Clara Alves, autora de sucesso no Brasil com romances do gênero Young Adult.

Clara Alves, autora do livro Conectadas (Seguinte, 2021), disse em entrevista ao Sala33 que quem consome essa literatura não carrega esse preconceito, porém, como escritora, ela já passou por situações em que seus livros não foram levados a sério. “Quando eu falo para as pessoas que sou escritora, elas perguntam ‘O que você escreve?’, e aí eu falo ‘Romance adolescente’, e ela já fica […] decepcionada como se não fosse literatura”, conta.

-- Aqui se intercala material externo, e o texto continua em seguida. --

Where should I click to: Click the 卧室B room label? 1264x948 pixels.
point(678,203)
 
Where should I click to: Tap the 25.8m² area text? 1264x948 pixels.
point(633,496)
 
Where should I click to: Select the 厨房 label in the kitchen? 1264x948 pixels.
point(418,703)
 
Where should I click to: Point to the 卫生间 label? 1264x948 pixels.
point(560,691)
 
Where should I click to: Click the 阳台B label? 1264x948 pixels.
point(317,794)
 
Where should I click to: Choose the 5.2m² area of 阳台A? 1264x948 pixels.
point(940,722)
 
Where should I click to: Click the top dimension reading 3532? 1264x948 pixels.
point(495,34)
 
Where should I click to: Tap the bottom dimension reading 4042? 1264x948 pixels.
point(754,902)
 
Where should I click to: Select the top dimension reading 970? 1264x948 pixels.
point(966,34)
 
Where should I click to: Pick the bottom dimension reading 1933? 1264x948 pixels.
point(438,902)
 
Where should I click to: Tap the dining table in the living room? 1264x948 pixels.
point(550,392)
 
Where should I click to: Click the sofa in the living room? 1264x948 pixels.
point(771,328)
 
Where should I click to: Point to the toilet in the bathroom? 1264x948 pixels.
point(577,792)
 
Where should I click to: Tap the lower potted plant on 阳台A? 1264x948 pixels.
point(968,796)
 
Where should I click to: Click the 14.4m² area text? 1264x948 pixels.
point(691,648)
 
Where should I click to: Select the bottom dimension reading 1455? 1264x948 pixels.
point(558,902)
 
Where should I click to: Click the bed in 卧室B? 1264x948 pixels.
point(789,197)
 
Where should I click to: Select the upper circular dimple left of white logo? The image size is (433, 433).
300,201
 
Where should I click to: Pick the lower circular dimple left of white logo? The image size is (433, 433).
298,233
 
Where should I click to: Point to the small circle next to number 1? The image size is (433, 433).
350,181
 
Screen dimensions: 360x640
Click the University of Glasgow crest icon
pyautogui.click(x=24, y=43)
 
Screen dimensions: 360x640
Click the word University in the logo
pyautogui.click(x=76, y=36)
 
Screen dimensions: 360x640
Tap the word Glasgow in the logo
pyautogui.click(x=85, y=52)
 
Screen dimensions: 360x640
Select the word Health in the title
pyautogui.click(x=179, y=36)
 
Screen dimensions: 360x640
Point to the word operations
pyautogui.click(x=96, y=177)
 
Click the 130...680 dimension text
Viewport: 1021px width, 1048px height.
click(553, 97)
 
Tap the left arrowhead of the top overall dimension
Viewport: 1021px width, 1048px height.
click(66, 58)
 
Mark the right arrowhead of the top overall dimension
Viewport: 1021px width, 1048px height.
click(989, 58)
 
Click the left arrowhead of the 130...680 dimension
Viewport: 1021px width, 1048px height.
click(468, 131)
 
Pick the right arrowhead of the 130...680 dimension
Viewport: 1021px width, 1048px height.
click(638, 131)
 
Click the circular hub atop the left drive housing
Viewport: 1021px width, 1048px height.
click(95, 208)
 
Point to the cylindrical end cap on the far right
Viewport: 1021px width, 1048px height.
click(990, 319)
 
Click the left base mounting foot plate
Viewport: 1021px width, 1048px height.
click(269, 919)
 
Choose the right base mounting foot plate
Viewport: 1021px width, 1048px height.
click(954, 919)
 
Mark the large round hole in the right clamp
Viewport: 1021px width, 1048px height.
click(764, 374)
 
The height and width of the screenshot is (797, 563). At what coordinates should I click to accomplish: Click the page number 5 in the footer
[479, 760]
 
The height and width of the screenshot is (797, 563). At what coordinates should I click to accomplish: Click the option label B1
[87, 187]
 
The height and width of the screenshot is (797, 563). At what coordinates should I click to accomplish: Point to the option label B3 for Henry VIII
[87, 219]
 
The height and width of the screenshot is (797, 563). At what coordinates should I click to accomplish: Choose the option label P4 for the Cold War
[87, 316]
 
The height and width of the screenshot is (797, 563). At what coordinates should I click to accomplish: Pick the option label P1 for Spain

Gabriela lembra também que o protagonismo jovem não é algo recente e exemplifica com o grande clássico da literatura estadunidense: O Apanhador no Campo de Centeio, de J. D. Salinger. Para ela, o que acontece é uma ideia por parte do público de que esses romances tratam de temas superficiais, o que não é uma realidade quando analisamos melhor cada livro. A própria obra da Clara Alves, Conectadas, explora temas muito importantes como sexualidade, problemas parentais, além da procura do verdadeiro “eu”. “Não precisa ter essa discrimininação, porque a leitura em geral sempre vai ajudar a gente a formar pensamentos críticos”, finaliza Clara.

 

O livro “Conectadas”, de Clara Alves, que segue a história de Raíssa e Ayla. As duas se conhecem por meio de um jogo online e se apaixonam, porém Ayla acha que Raíssa é, na verdade, um garoto chamado Leo. [Imagem: Reprodução/Instagram/@claraalvesg]

 

Em relação às pautas nos livros brasileiros, as professoras Cássia Farias e Regina Carneiros destacam em seu artigo que “esses livros apresentam uma variedade de temáticas, que passam desde conflitos do dia a dia, como amor e amizade, a assuntos considerados pesados, como saúde mental, homofobia e ISTs [infecções sexualmente transmissíveis]. É, em muitos momentos, uma literatura engajada, abordando questões de importância social e com foco na representatividade”. Obras como Enquanto eu não te encontro (Seguinte, 2021) e Querido Ex (Galera Record, 2020), dos autores Pedro Rhuas e Juan Jullian, respectivamente, são romances gays que exploram temáticas complexas. O livro de Juan não apenas trata de um relacionamento abusivo, como também fala sobre temas raciais e violência sexual, mas com o tom mais leve que caracteriza o gênero YA.

 

Young Adult: desenho de pilha de seis livros, com as lombadas viradas para o leitor, com fundo de bandeira de arco-íris e dizeres "#Leiacomorgulho"
Sugestões publicadas no Instagram oficial da Galera Record, selo juvenil da Editora Record, no dia internacional contra a LGBTfobia. Três desses livros (“Querido Ex”, “Você tem a vida inteira” e “O amor não é óbvio”) são brasileiros [Imagem: Reprodução/Instagram/@GaleraRecord]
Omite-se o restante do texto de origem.